Sea of peace and friendship
The Caspian Sea lies at the heart of the truly central region in the world, connecting Central Asia to Europe and Russia to the Middle East. It has often been described by the heads of the littoral states as the “sea of peace and friendship.” Its long-disputed legal status, however, tells a different story.
Prior to 1991, only two nations bordered the Caspian Sea: the USSR and Iran. After the collapse of the Soviet Union, the number of littoral countries increased to five, leading to complex and intractable disputes over territorial claims and legal status. Although the Caspian is called a sea, some bordering states have argued that it should be legally defined as a lake. Each classification has different implications for the delimitation of the borders and ownership of offshore resources.
The Caspian’s offshore hydrocarbons potential will not be fully exploited until its legal status is resolved
If the Caspian is a sea, then the United Nations Convention on the Law of the Sea of 1982 (UNCLOS) would apply and the seabed would be divided according to each country’s coastline. If it is defined as a lake, however (making it the largest lake on Earth), then its floor would be divided evenly between the bordering states. Not surprisingly, the country with the shortest coastline, Iran, has opposed the sea definition and has called for an equal division (20 percent each) of the body of water.

§ Data section:
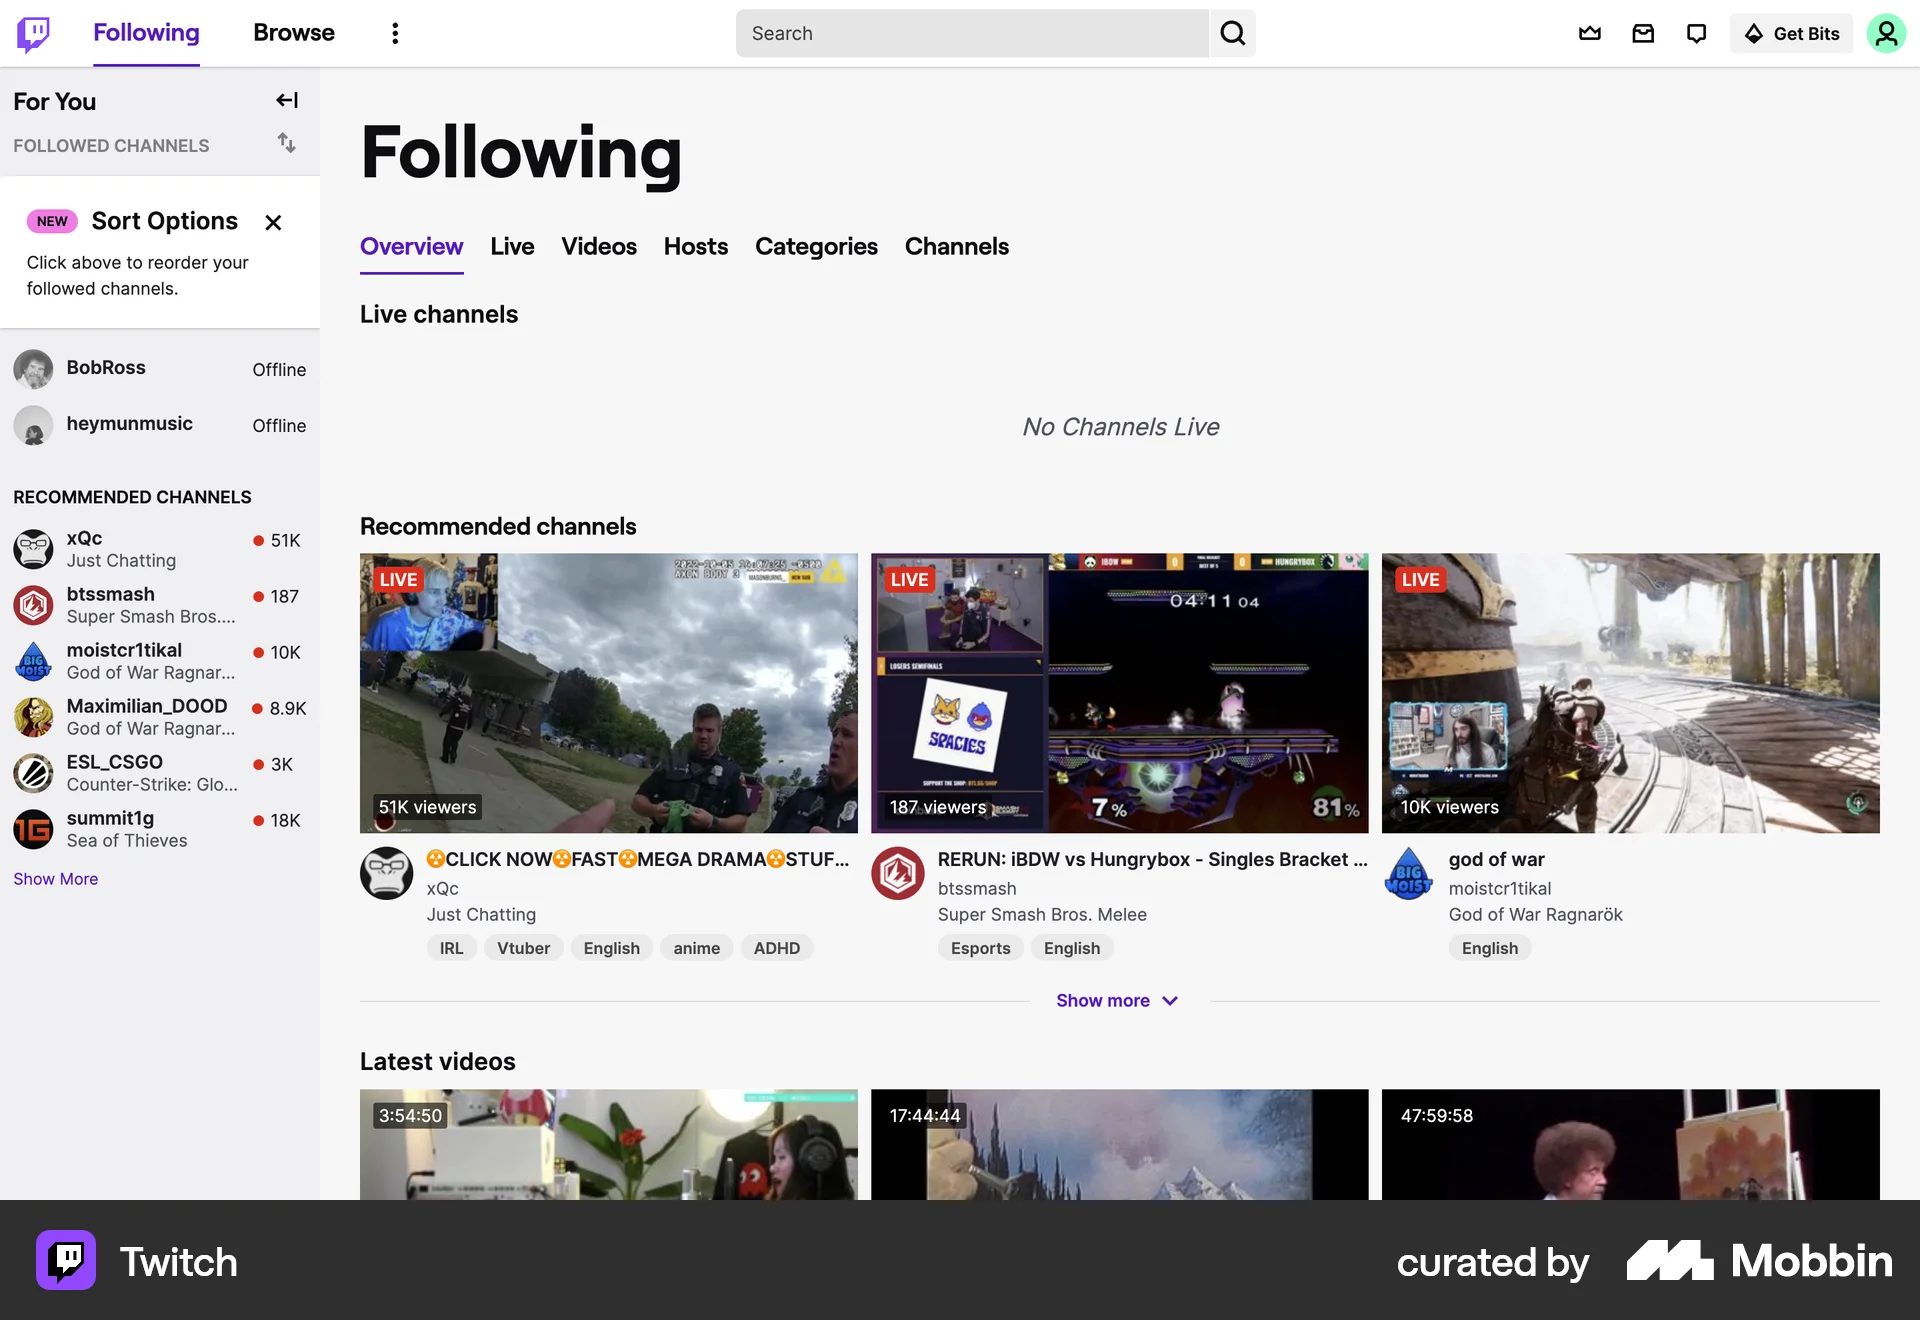The width and height of the screenshot is (1920, 1320).
Task: Open the Prime Gaming crown icon
Action: 1589,33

§ Exercise prompt: Transcribe the passage of the Caspian Sea text from "The Caspian’s offshore" up to and including "body of water.".

§ Answer to this problem:
The Caspian’s offshore hydrocarbons potential will not be fully exploited until its legal status is resolved
If the Caspian is a sea, then the United Nations Convention on the Law of the Sea of 1982 (UNCLOS) would apply and the seabed would be divided according to each country’s coastline. If it is defined as a lake, however (making it the largest lake on Earth), then its floor would be divided evenly between the bordering states. Not surprisingly, the country with the shortest coastline, Iran, has opposed the sea definition and has called for an equal division (20 percent each) of the body of water.